Soon, unfortunately, despite the support it received, the mp3 standard didn’t seem to catch on in new applications. Everything from digital radio, interactive CD-ROM, VCD to HDTV seemed to prefer the mp2 standard. Manufacturers of audio devices explained that mp3 required too much processing, which was among other things due to the additionally enforced Philips technology. In 1994 an upgraded mp3 algorithm managed to use 12 times less processing power while retaining the same sound quality, but this still wasn’t enough for it to be selected as standard in DVD sound recording in 1995.

According to Stephen Witt, the author of How Music Got Free: The End of an Industry, the Turn of the Century, and the Patient Zero of Piracy (Viking 2015), the Internet music piracy community was the first to recognise the potential of mp3-technology and the first to popularise it. Just when the mp3’s inventors had all but lost hope of ever selling their product, they tried their luck by addressing the final users directly. They developed a simple program free of charge that enabled users to convert their music collections into mp3 files. At first, this wasn’t easy to do since it was only in 1993 that Intel Pentium processors became powerful enough to play mp3 files on home computers. Coding was then still extremely slow and it took Pentium six hours to convert the tracks of a single CD into mp3 files. Nevertheless, the mp3 format gained popularity with music buffs and became almost synonymous with digital sound transcription.

In the mid-1990s, the team that created the mp3 standard started to develop a new, second-generation psychoacoustic coding system that was found to be faster, simpler and more efficient. It was named Advanced Audio Coding (AAC) and it later became known as mp4 or m4a. Most digital music, sound and videos today are encoded in this 2.0 psychoacoustic system.

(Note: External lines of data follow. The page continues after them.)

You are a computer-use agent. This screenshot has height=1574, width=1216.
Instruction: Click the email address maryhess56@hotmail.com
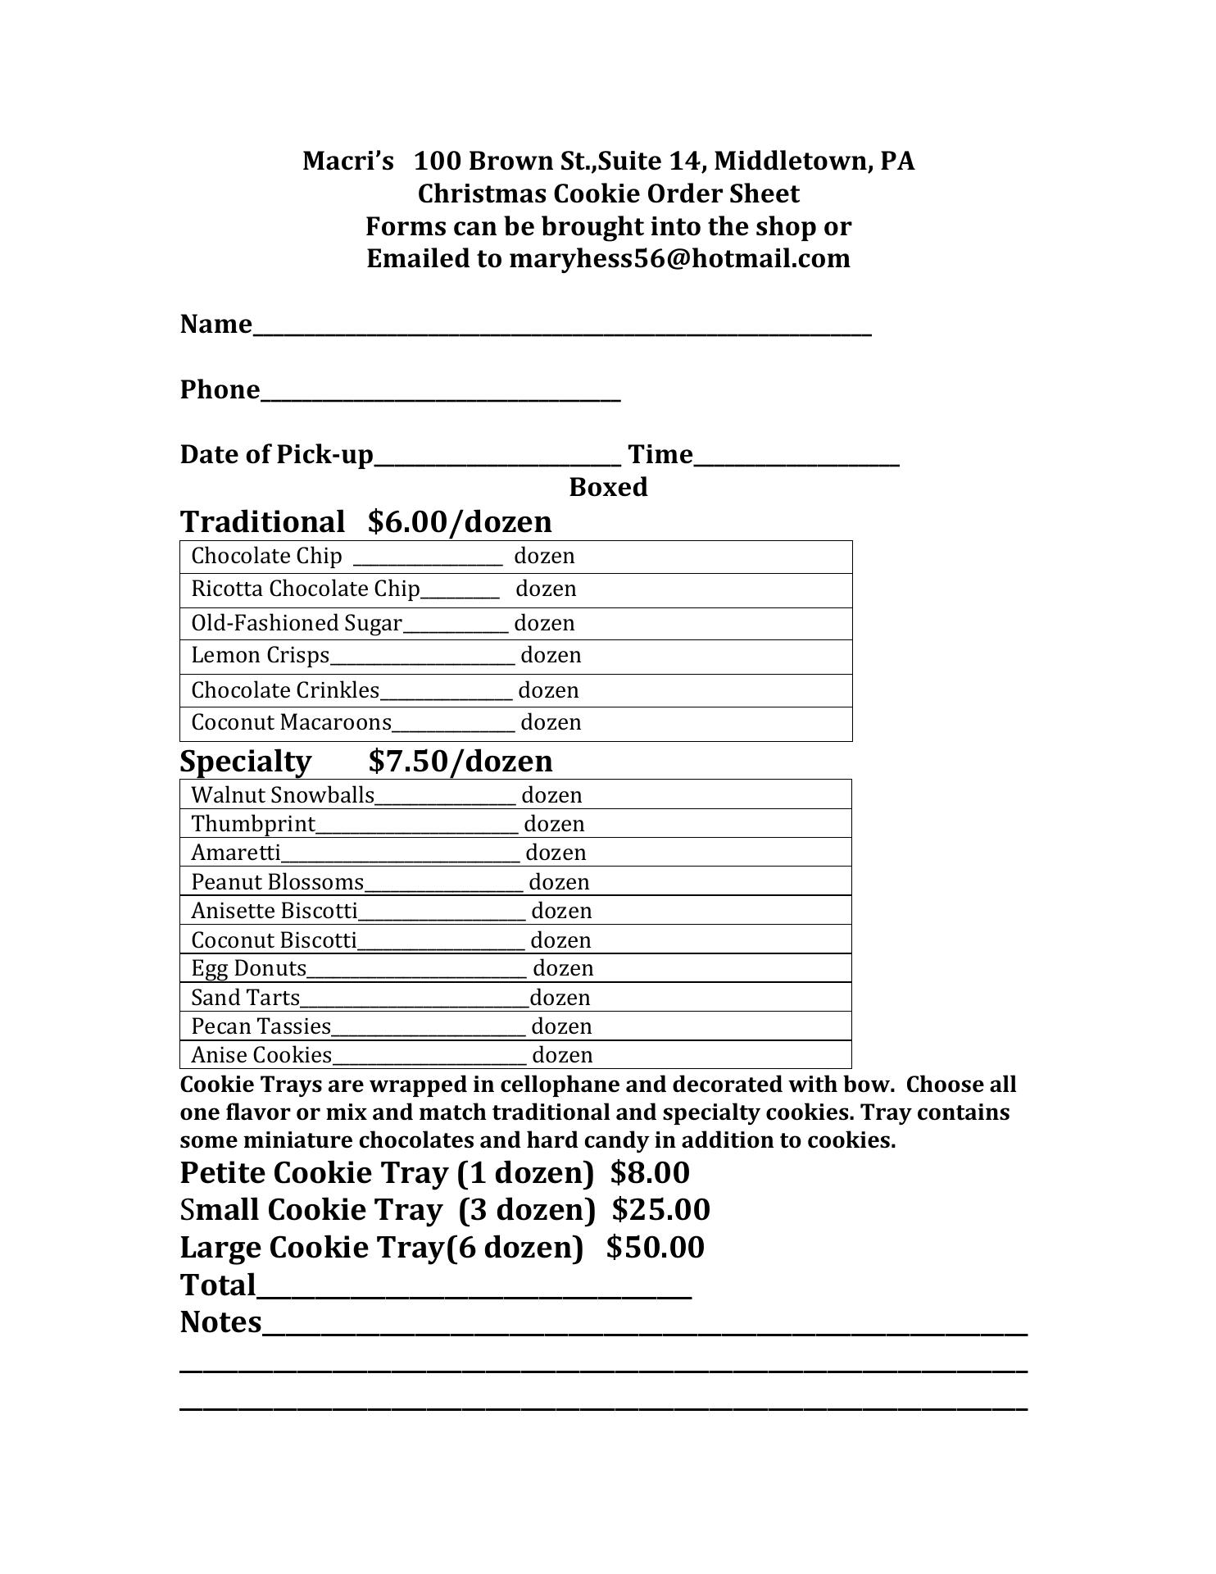679,259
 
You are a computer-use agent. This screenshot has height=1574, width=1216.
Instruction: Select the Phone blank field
440,394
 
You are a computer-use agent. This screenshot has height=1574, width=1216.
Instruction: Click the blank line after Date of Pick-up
497,458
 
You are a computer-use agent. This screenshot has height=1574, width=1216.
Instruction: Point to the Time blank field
796,458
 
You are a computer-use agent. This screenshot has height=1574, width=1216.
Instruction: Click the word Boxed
608,488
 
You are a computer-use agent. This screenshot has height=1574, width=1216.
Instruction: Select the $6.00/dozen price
461,522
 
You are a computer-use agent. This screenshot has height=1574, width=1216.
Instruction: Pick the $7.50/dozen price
461,762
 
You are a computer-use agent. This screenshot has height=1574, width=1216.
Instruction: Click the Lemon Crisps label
260,656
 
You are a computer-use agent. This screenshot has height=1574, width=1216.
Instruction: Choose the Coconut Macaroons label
292,723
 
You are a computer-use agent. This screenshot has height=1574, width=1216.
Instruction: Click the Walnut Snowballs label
283,795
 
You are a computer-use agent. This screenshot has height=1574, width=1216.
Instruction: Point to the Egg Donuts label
248,968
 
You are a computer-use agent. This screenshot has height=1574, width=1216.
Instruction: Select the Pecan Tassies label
261,1026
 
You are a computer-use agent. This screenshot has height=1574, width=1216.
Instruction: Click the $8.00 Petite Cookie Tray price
650,1173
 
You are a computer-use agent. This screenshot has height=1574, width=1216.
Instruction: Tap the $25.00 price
660,1210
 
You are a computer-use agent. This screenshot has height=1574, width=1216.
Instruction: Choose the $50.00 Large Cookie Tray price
655,1248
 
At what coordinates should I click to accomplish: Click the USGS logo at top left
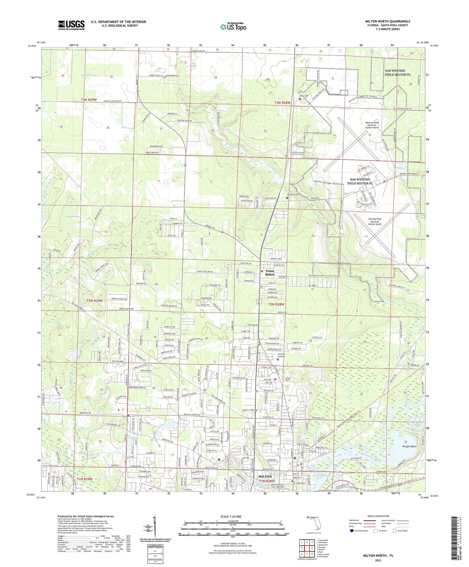[x=71, y=25]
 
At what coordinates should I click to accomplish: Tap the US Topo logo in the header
[x=233, y=27]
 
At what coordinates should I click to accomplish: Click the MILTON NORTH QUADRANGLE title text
[x=388, y=21]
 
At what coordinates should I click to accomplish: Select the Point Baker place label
[x=270, y=273]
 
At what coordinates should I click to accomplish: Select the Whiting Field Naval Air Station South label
[x=375, y=221]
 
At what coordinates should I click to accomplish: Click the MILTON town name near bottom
[x=265, y=477]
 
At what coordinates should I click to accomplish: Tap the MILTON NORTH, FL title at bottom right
[x=378, y=556]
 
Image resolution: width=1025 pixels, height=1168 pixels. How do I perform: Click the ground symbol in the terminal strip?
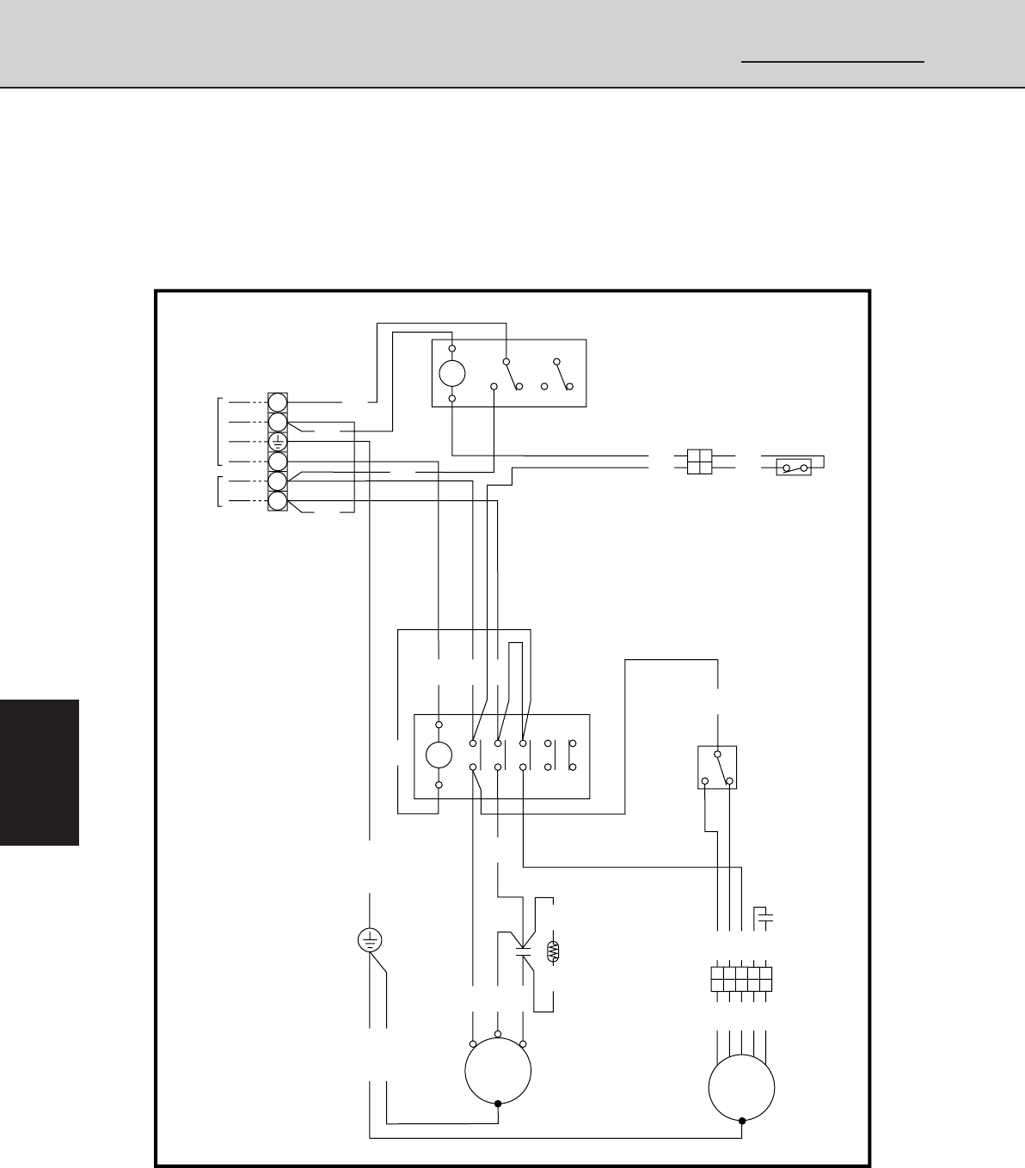277,443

If users were guided only by quality, the mp3 format would have died out in 1996, since its successor AAC was far superior. But years of rejection and disappointment left the creators of mp3 with some valuable entrepreneurial nous. When mp3 gained a large enough audience, they left it at that and focused on charging royalties. AAC was first used with phones, high definition TV and a number of new applications, while mp3 remained the foremost format of digital music.

Without efficient data compression, the revolution in the use and storage of music we have witnessed in recent decades could not have occurred. Interestingly enough, the father of psychoacoustic data compression, Dieter Seitzer, applied for a patent on a “digital jukebox” decades ago. Users would subscribe to listen to music through a network connection by accessing a centralised server that contained all the music files. The idea was rejected for patenting. It was deemed impossible to implement because music couldn’t be compressed into files small enough to allow a remote transfer. Or could it?